- **Selected excerpt**
Moreover, the NPP’s chauvinist history, including its role in supporting the communalist war against the Tamil population, exposes its inability to unite the working class across ethnic lines. Its record demonstrates that it cannot be trusted to defend the democratic rights of all workers. Instead, it seeks to foster illusions in the possibility of a “clean” and “fair” capitalist government, a delusion that only serves to disarm the working class in the face of escalating social attacks. If and when they are in power, the NPP will strengthen the capitalist oppression on the working class, in line with imperialist demands.
The Frontline Socialist Party (FSP), which broke away from the JVP in 2012, similarly fails to provide a revolutionary alternative. While the FSP engages in more radical rhetoric and criticizes the JVP for its “betrayals”, it remains fundamentally committed to a nationalist and populist perspective. The FSP, like the NPP, advocates for reforms within the capitalist system rather than its overthrow. Its program is based on the false premise that the Sri Lankan state can be pressured to act in the interests of the working class if enough “progressive” forces are mobilized.
The FSP’s nationalist orientation also places it in opposition to the internationalist principles that are essential for the liberation of the working class. It seeks to channel workers’ struggles into the dead-end of parliamentary politics, where they can be more easily controlled and dissipated. The FSP’s alliance with trade unions, which are deeply integrated into the state apparatus and function as tools of capitalist control, further underscores its role in maintaining the status quo.

Stored records
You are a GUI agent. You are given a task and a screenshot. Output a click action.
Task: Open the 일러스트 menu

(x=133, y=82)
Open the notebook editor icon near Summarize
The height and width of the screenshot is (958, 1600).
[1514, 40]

- **What you need to do**
**1)** Sum up the text on the NPP and the FSP in two sentences.
**2)** Carry on the text on the NPP and the FSP, starting right after its final sentence.

- **Expected answers**
**1)** The NPP's chauvinist history, including its support for the communalist war against the Tamil population, shows it cannot unite workers across ethnic lines, and it spreads illusions in a "clean" and "fair" capitalist government. The Frontline Socialist Party, which broke from the JVP in 2012, also offers no revolutionary alternative, because it stays nationalist, seeks reforms within capitalism and channels workers' struggles into parliamentary politics.

**2)**
The SEP/ICFI Perspective on the Tamil National Question
SEP- Sri Lanka and the ICFI have a principled and historically grounded perspective on resolving the Tamil national question—one that stands in stark contrast to the bankrupt nationalism of the Tamil bourgeoisie and the chauvinism of the Sinhalese ruling elite. The SEP insists that the democratic rights of the Tamil people can only be secured through the united struggle of the entire working class in Sri Lanka—Sinhalese, Tamil, and Muslim—based on an internationalist and socialist program.
The roots of the Tamil national question lie in the reactionary partition of British India in 1947, which left behind a series of communal conflicts and unresolved national questions across South Asia. In Sri Lanka, the Sinhala ruling elite has long exploited ethnic divisions to maintain its class rule, systematically discriminating against the Tamil minority to divert social discontent and prevent the unification of the working class. This culminated in the brutal civil war, in which successive governments waged a genocidal campaign against the Tamil population, culminating in the massacre at Mullivaikkal in 2009.
The SEP categorically rejected the separatist perspective of the Liberation Tigers of Tamil Eelam (LTTE), which sought to establish an independent capitalist statelet in the North and East of Sri Lanka. The LTTE’s program, rooted in Tamil bourgeois nationalism, offered no solution to the oppression of the Tamil masses. Rather, it served to divide the working class and align the Tamil struggle with various imperialist powers. The LTTE’s strategy of appealing to India and imperialist powers for support was fundamentally opposed to the interests of the Tamil people and led to the organization’s eventual defeat.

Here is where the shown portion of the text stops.